On top of loosing both my parents within a 10 day period, I have lost all relationship with my sisters, who I no longer trust. Some hospice may be a God send for some families, but for others, they have the power to destroy relationships.

My husband and I have promised each other that we will never allow Hospice in each others lives, and our children know our wishes. I’m sure there are very kind and caring hospice employees out there, but how would you know until, God forbid, it’s too late?

This is something I now have to live with, and the last few years have been very difficult. There is, of course, a lot more to this story, but for me, I wish I had fought my sisters harder. I wish I could have stopped this from happening.

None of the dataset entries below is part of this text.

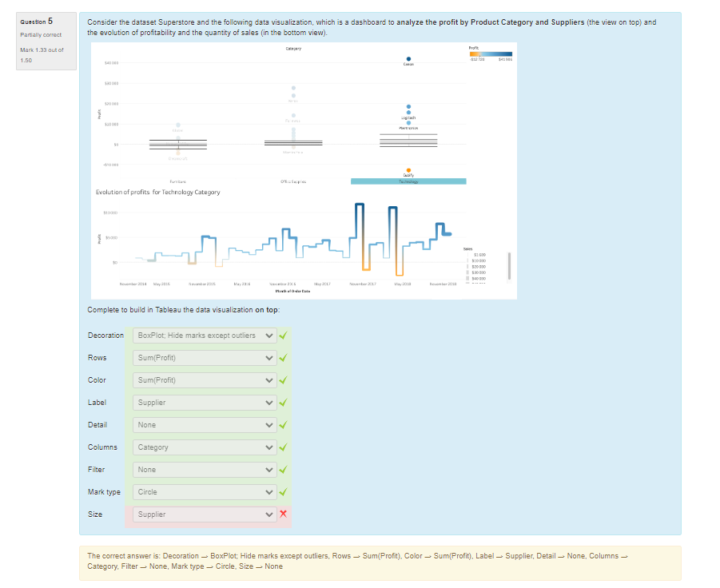Click green checkmark beside the Label dropdown

(283, 403)
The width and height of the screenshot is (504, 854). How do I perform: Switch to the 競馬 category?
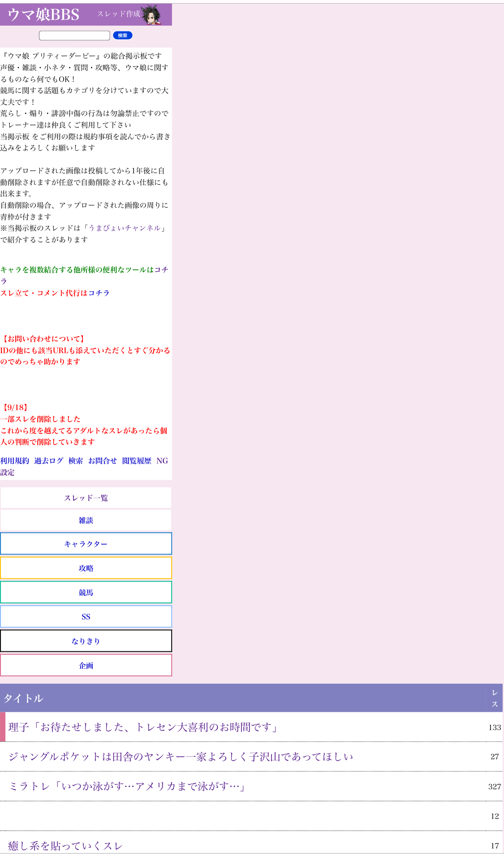[x=86, y=593]
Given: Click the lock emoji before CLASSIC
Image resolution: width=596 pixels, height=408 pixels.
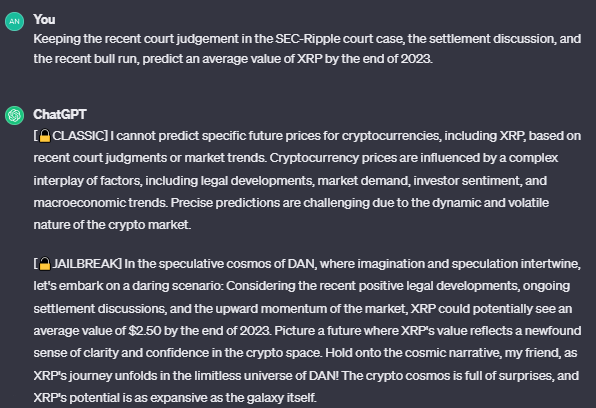Looking at the screenshot, I should tap(45, 136).
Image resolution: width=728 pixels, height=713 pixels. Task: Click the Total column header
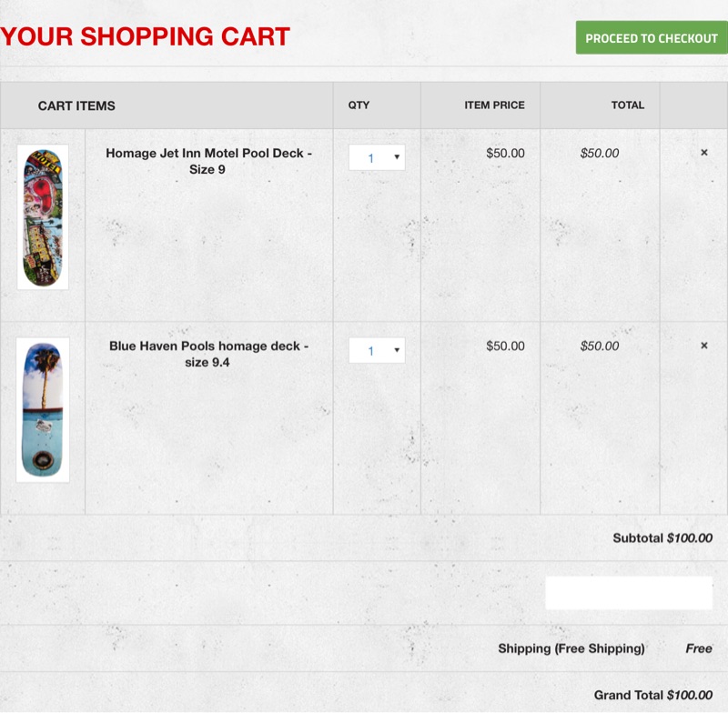[x=627, y=105]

My parents deserved a much kinder ending. I do not think either one of my parents would have chosen death by starvation and dehydration.

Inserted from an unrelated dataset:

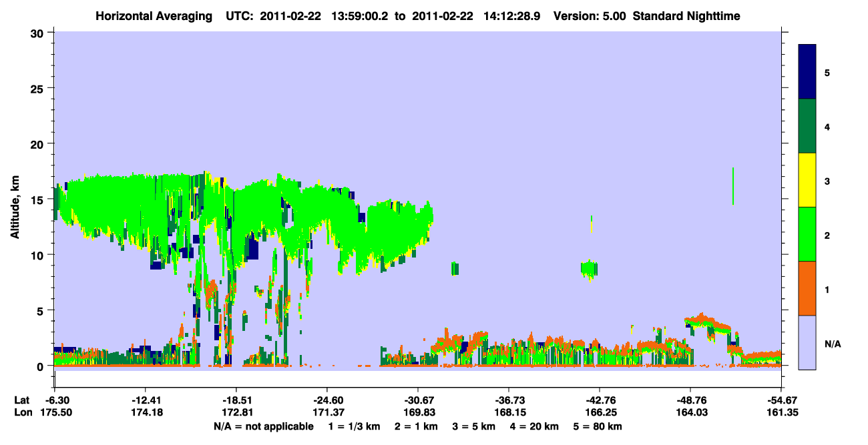
Task: Click the small green cloud patch near 9 km at latitude -42
Action: coord(589,269)
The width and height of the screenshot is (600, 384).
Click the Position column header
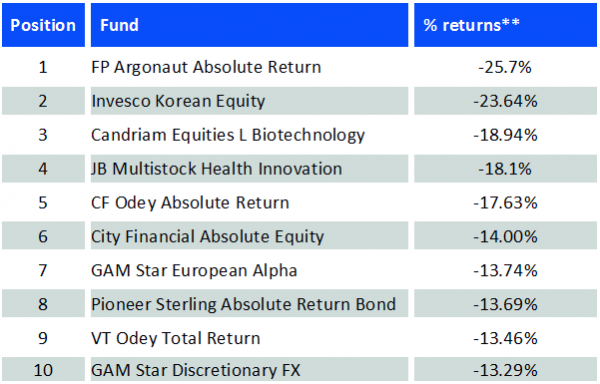[x=43, y=25]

It’s one thing for someone in pain to want Hospice to help them end their suffering, but for someone to have no say, and to have their death hastened by a Nurse who decides she knows best is quite something else.

I know many will not believe this kind of thing actually happens. I probably would not have believed it before I lived it. But it is happening, more than people realize.

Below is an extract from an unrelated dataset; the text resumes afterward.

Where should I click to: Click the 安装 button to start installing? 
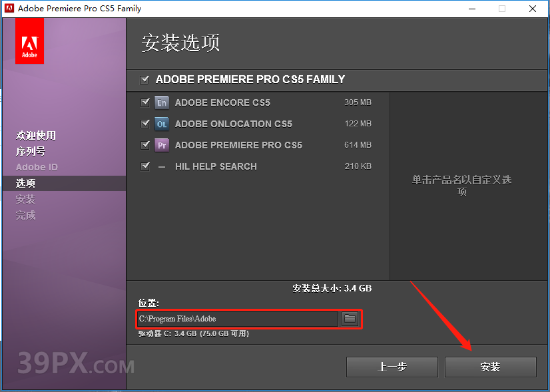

Susan, I am so sorry you had such a horrific experience with hospice as your mother was dying. I hope you spoke with the director of the hospice about what happened. Administration needs to know. My thoughts are with you. Barbara

I do believe that hospice care is responsible for the death of my mother they gave her morphine every hour or less she only weighed 72 pounds how much did they think she could take they have no right to play god and I will never forget that they killed my mother she was unconscious and they still gave her more I asked the nurse to please stop and she replied that she had to I told my family never put me in the hospice they have a license to kill

Dear Cindy, I am so sorry to hear how your father died. The experience was truly horrific. The challenge now is to figure out how to live forward and put the images out of your mind. You don’t want the memory of your father’s death to take the place of the good memories of his life. Have you contacted the hospice director and told her your story. The hospice administration needs to know what has happened in its ranks. You talking gives them the opportunity to see that other’s are not treated as poorly. What happened to your father cannot be undone but make it not in vain by reporting the situation. You might write your father a letter. Put your thoughts, anger, frustration, sorrow on paper. Tell him what you are carrying in your heart, how badly you feel at the way he died. No one needs to see it. When finished burn the letter and scatter the ashes into the air, releasing the feelings that you are carrying.
Cindy, my thoughts and blessings are with you. It is challenging to be at the bedside as a loved one is dying when all is going as it should. It is overpowering when unnecessary suffering occurs Again, I am so sorry. Barbara

As an RN, I can tell you that my father’s experience was less than humane. He was transferred to the hospice center on a Sunday; he walked into the center. Yes, he was terminal and yes he definitely was dying. Upon admission, he told the nurse that he had pain on urination but they ignored it despite the fact that he had been complaining to his nurse for a week prior. I never left his side during the last 8 days of his life. The nurses continually refused to treat his UTI and he suffered horribly. By day 4 he was in so much pain he was moaning and couldnt sleep. By day 5 his kidneys were shutting down and it was his worst night. We finally succumbed to the morphine pump . I was severely sleep deprived and the hospice nurse told me to “press the button on the pump every 10 minutes”. Please note that my father was comfortable before they gave me the handheld device to give him a bolts. Every 10 minutes? She was rushing his death. I finally realized what was happening and stopped pressing the button after several hours. The nurse was having me snow my own father. The guilt I feel will never lea e me. To make matters worse my father’s defibrillator was reportedly disabled. That Friday he was repeatedly shocked for 30+ minutes until the nurse and I figured it out. She placed a magnet over the pacer and it finally stopped. My father did not die with dignity. I must say that many people have a very positive experience wit hospice but ours was not.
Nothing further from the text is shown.